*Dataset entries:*

────────────────────────────────────────

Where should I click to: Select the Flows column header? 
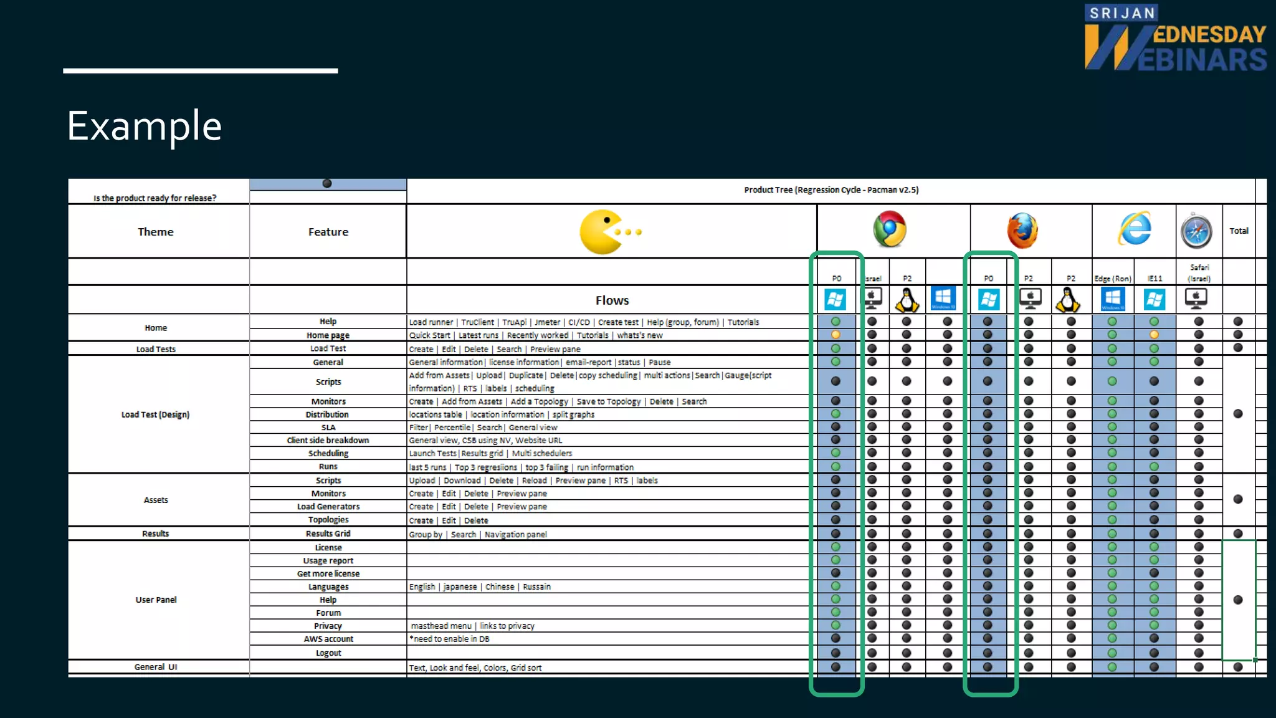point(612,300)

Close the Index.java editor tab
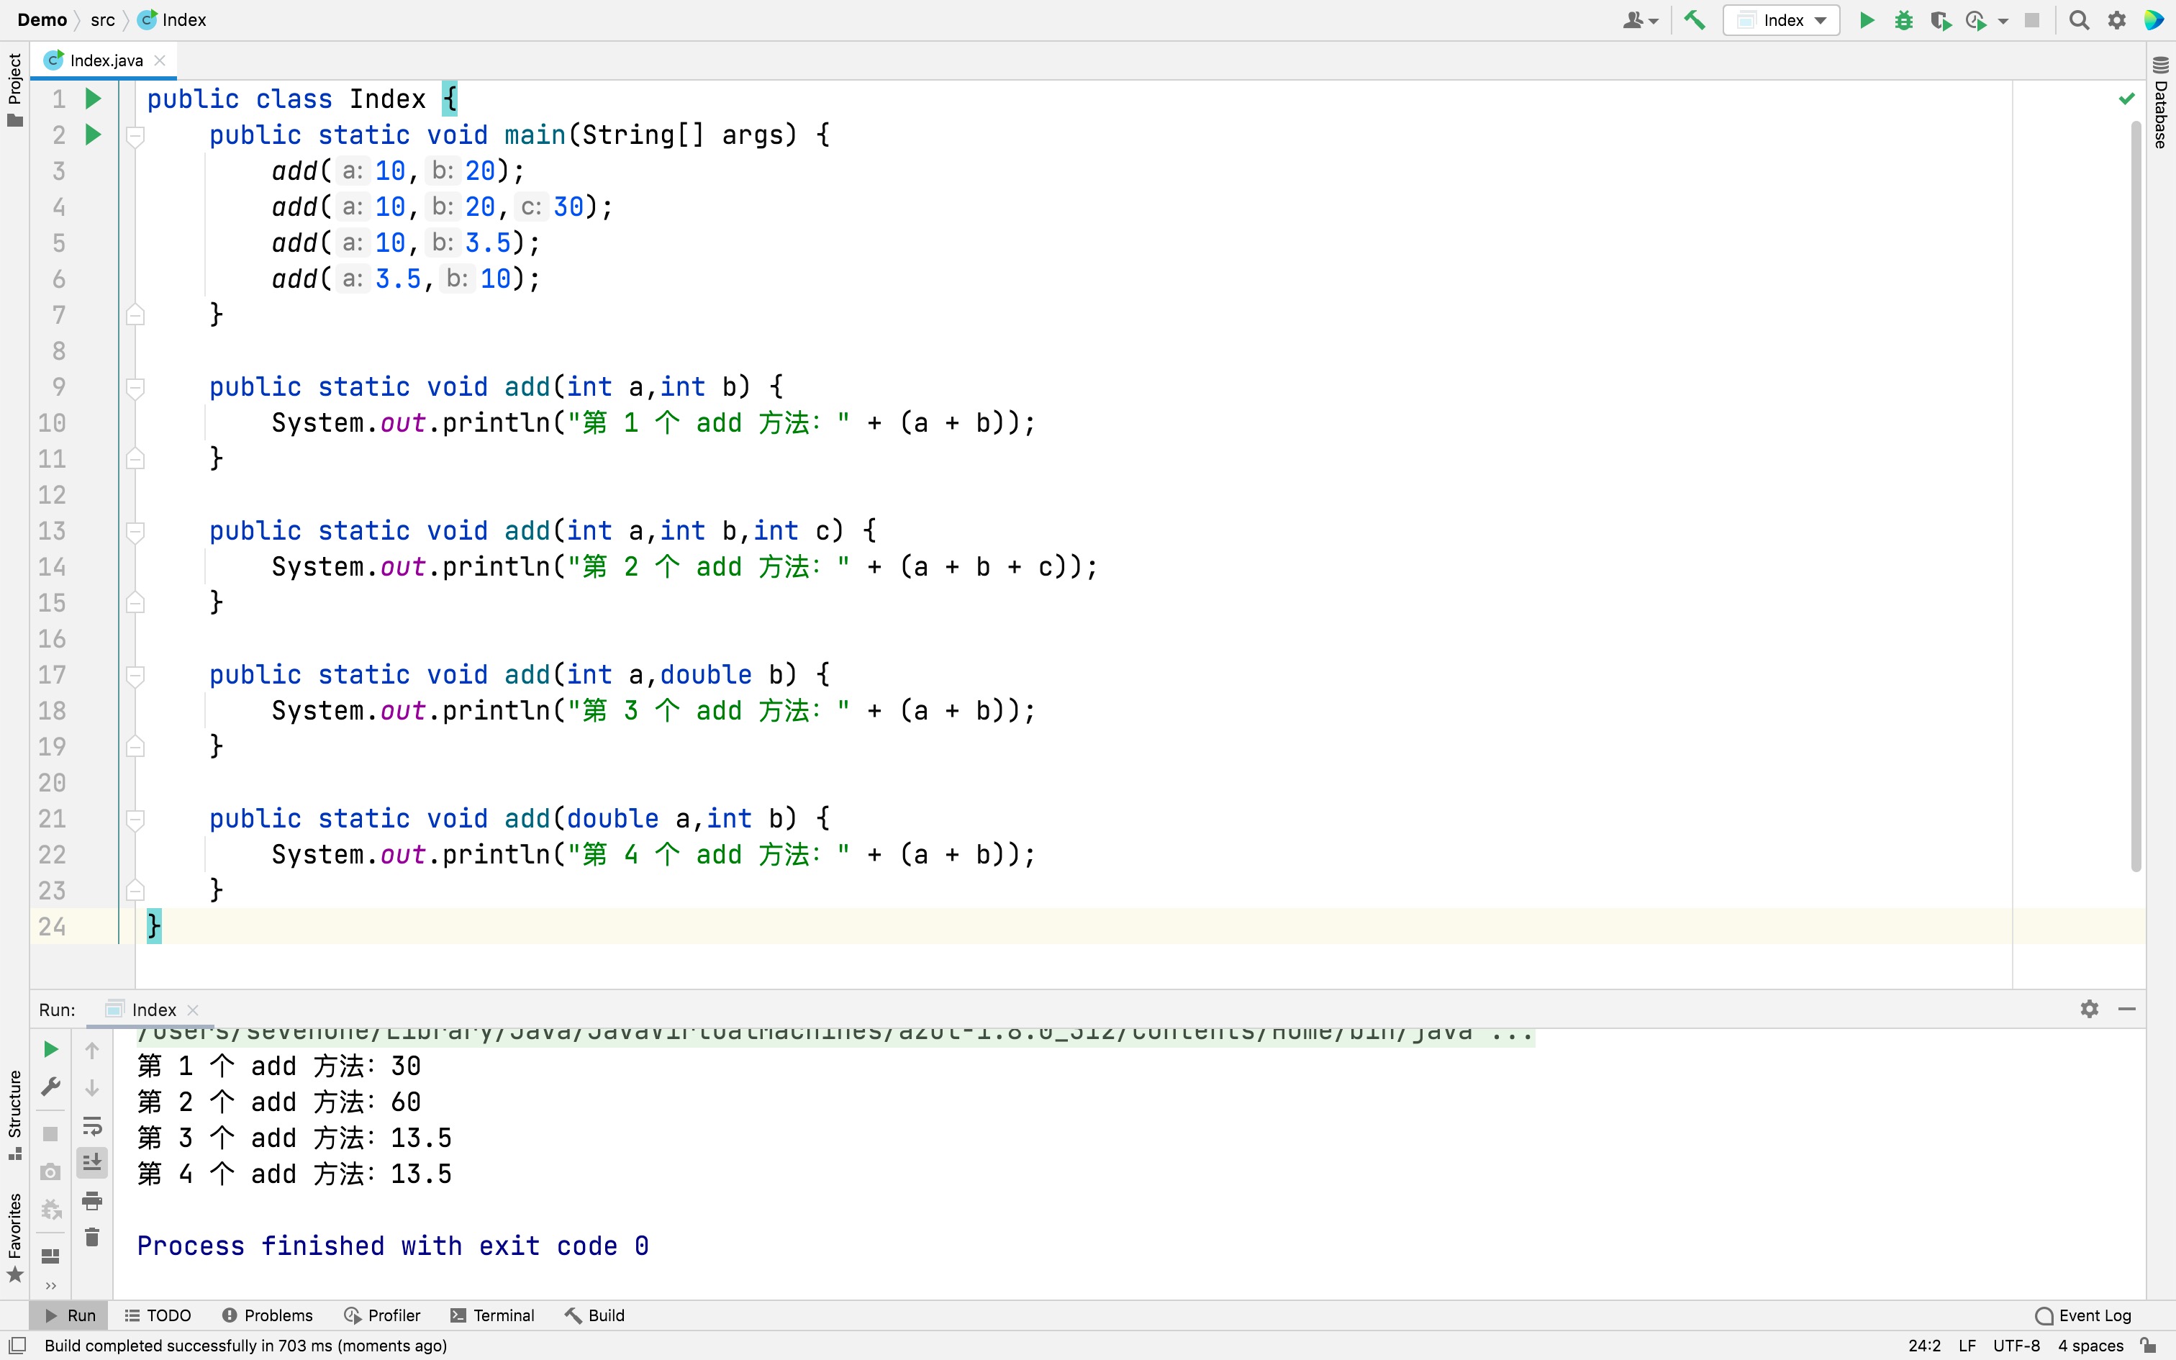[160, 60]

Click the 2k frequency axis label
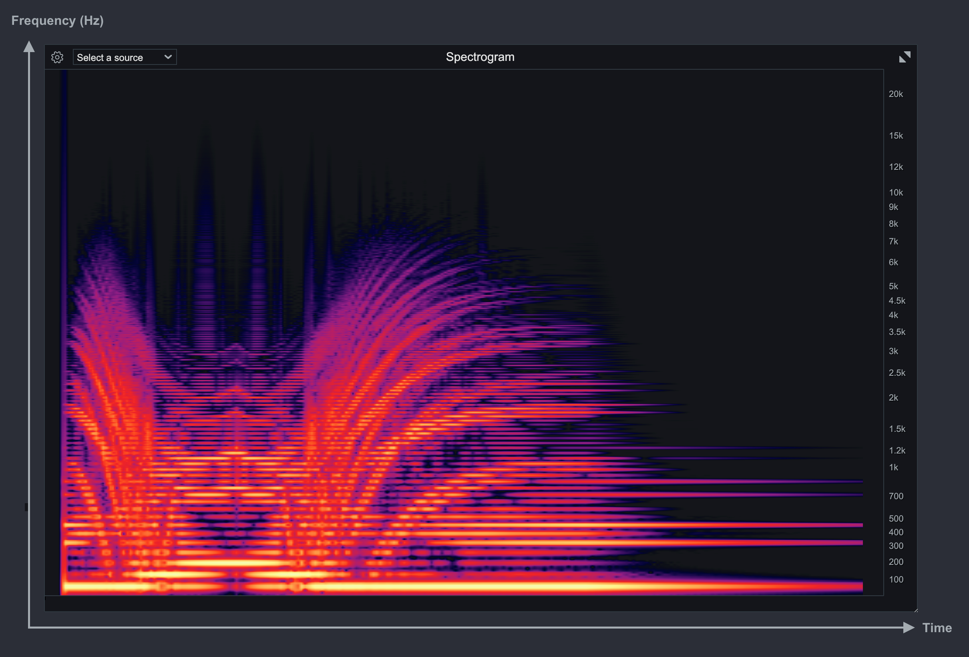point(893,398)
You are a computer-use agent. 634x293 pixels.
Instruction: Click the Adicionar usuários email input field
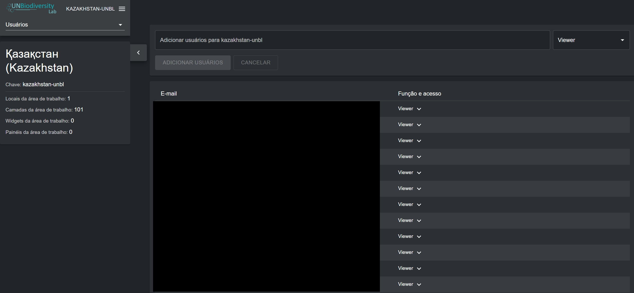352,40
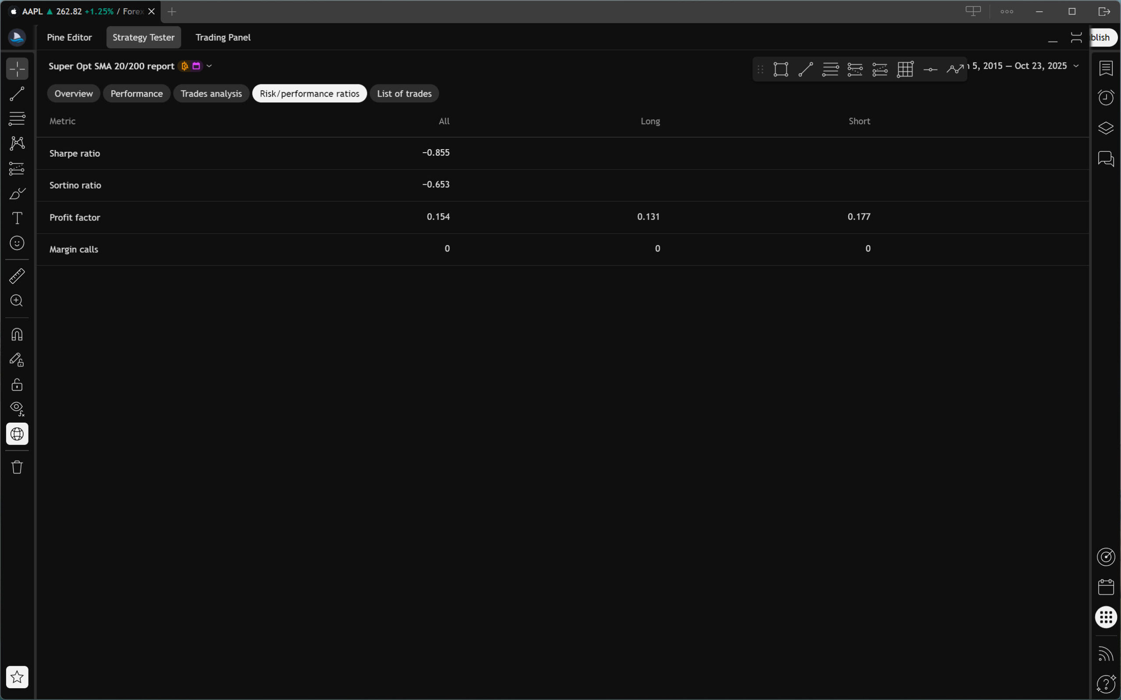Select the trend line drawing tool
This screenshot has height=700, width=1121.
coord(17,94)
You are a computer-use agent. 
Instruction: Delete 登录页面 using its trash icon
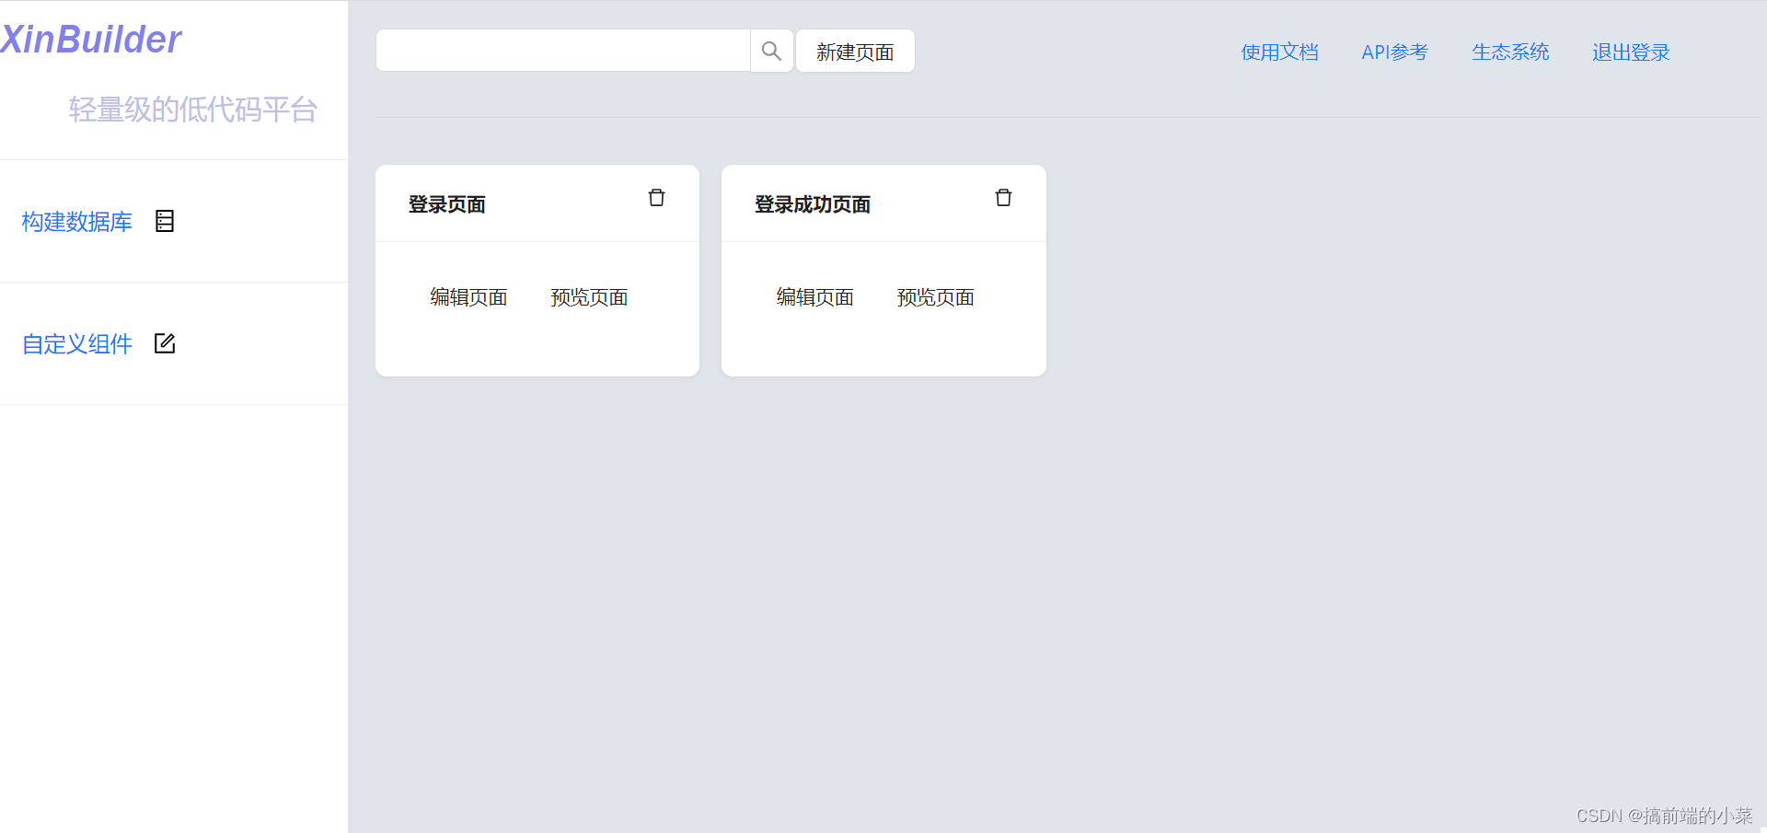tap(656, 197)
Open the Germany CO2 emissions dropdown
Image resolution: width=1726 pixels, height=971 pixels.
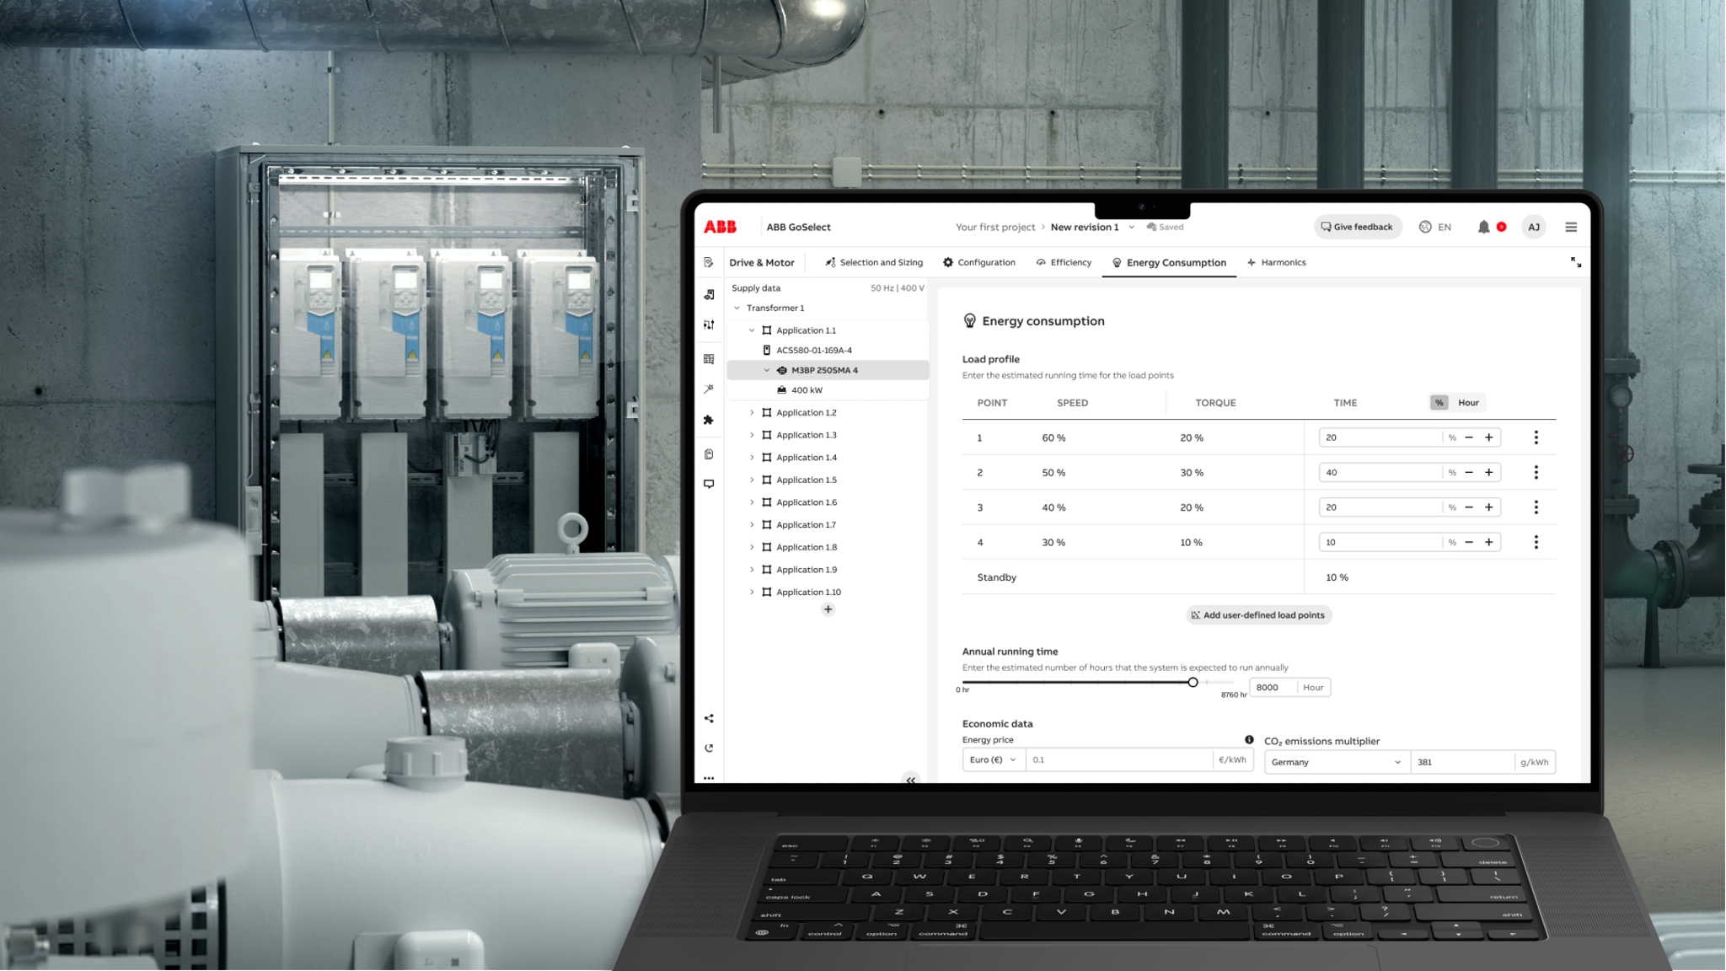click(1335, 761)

────────────────────────────────────────

*Problem details:*
Show all lines in the entries above where the word "computer" appears.

*Exercise output:*
You are a computer-use agent. 634x293 pixels.
You are a computer-use agent. 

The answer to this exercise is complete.